The United Kingdom’s Civil Aviation Authority (CAA) announced Nov. 16 that it had issued its first spaceport license to Spaceport Cornwall, located at Cornwall Airport Newquay in southwestern England. The license will allow the spaceport to host launches by Virgin Orbit’s LauncherOne air-launch system.
The license, analogous to the launch site operator’s license issued by the U.S. Federal Aviation Administration, confirms that the spaceport can host launches without endangering public safety or the environment. Each company seeking to launch from the spaceport would need its own launch license, also issued by the CAA.
“This is an historic moment as we license the first ever spaceport in the U.K.,” said Richard Moriarty, chief executive of the CAA, in a statement announcing the license. “We’re proud to be playing our part in facilitating the UK’s space ambitions through assessing the safety, security and other requirements of these activities.”
“The regulatory environment created by the Civil Aviation Authority ensures that U.K. launch will set the global bar in terms of responsibility and transparency,” Melissa Thorpe, head of Spaceport Cornwall, said in the statement.
While Virgin Orbit has set up operations at the spaceport, including sending its Boeing 747 aircraft, LauncherOne rocket and other support equipment there, the company is still waiting for a launch license from the CAA. In the statement, the agency said it was in “very advanced stages” of evaluating that company’s launch license application, but did not state when it anticipated completing that evaluation.

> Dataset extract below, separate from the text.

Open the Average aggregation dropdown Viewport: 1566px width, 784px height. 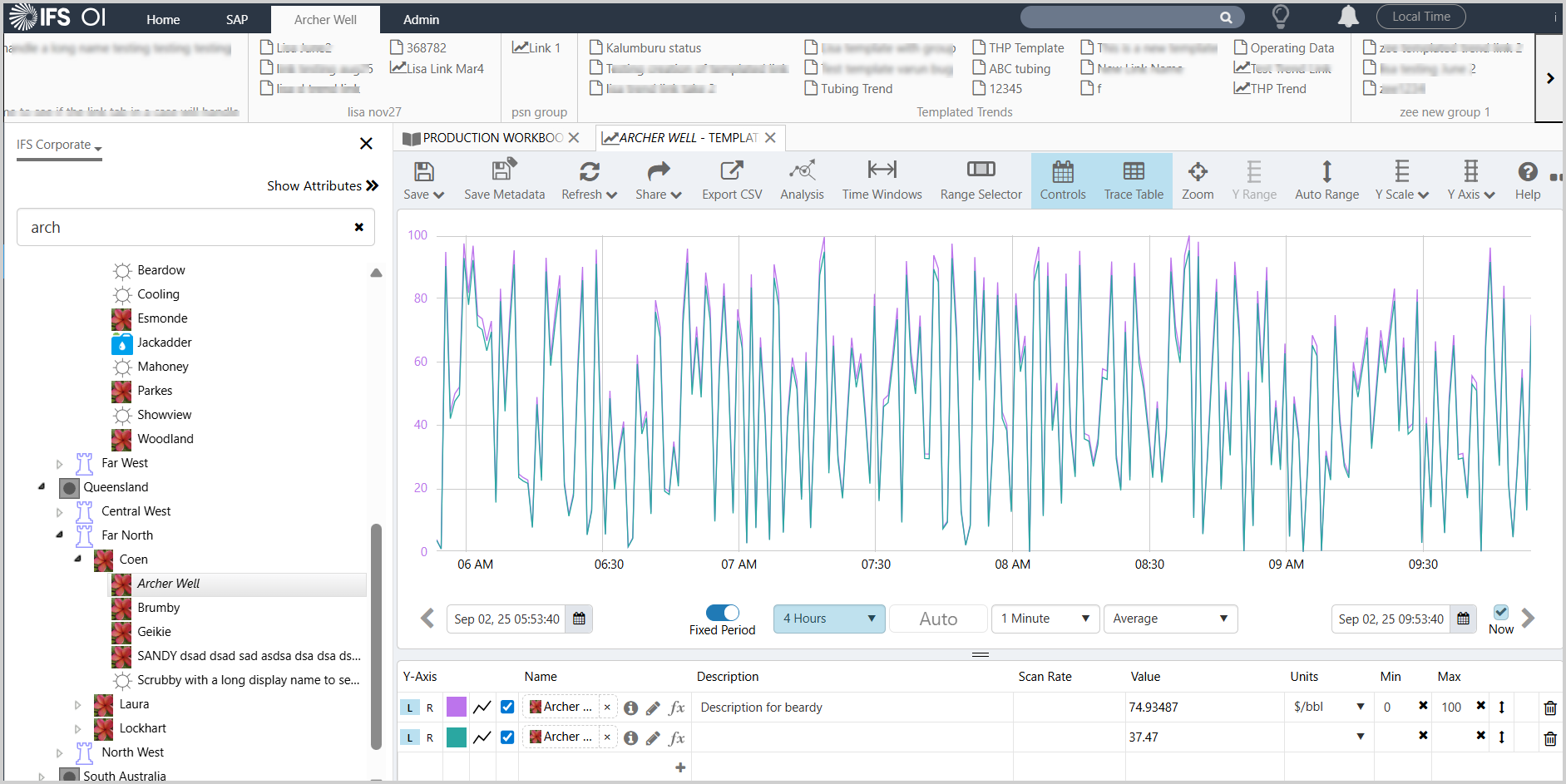point(1169,619)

Both the company and U.K. government officials remain hopeful the license can be issued in time for a launch, the first orbital mission from the U.K., before the end of the year. “The first ever spaceport license granted by the U.K. Civil Aviation Authority is another major milestone as we look forward to the first satellite launch from U.K. soil this year,” Ian Annett, deputy chief executive of the U.K. Space Agency, said in a statement.

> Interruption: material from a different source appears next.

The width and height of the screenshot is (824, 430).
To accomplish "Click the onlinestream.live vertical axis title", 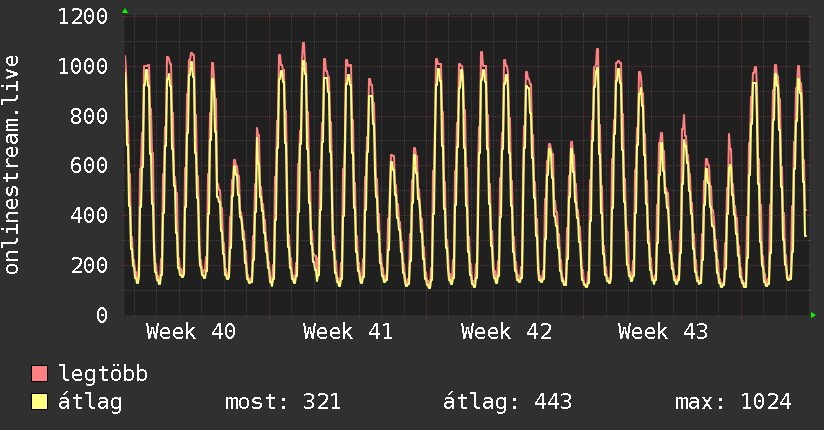I will [12, 165].
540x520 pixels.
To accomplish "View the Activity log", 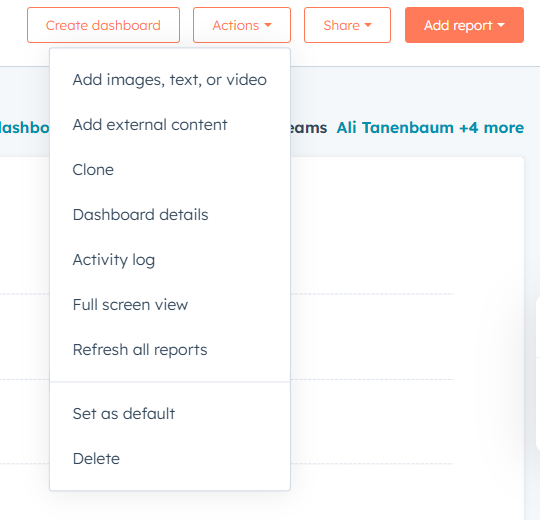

Dan Hart, chief executive of Virgin Orbit, said in the announcement that he was looking forward to a launch “in the coming weeks.” During a Nov. 7 earnings call, though, he acknowledged that the licensing process was taking longer than the company originally expected.
“The good news is that we don’t see a showstopper or a big issue we’re working,” he said then. “But, it is taking longer than we had anticipated and it is taking a bit more effort than we anticipated as well.”
The delays had prompted criticism from a U.K. Parliament committee, which in a Nov. 4 report called on the CAA to assign more personnel to its space licensing efforts. However, the CAA had already brought in more people to work on licensing by the time the report was released, from 35 to 50 people, including one person seconded from the FAA’s Office of Commercial Space Transportation.
A source familiar with the CAA’s licensing activities, speaking on background, said staffing was not the limiting factor in reviewing license applications, but instead the amount of work required to complete applications and the ability of applicants to provide required information. Those reviews were closely matching original expectations of 9 to 18 months for a launch license and up to nine months for a spaceport license.
The CAA is working with several other launch vehicle and spaceport operations on their license applications, the agency stated in its announcement of the Spaceport Cornwall license, including recently starting an environmental review of the proposed SaxaVord spaceport in the Shetland Islands for vertical launches.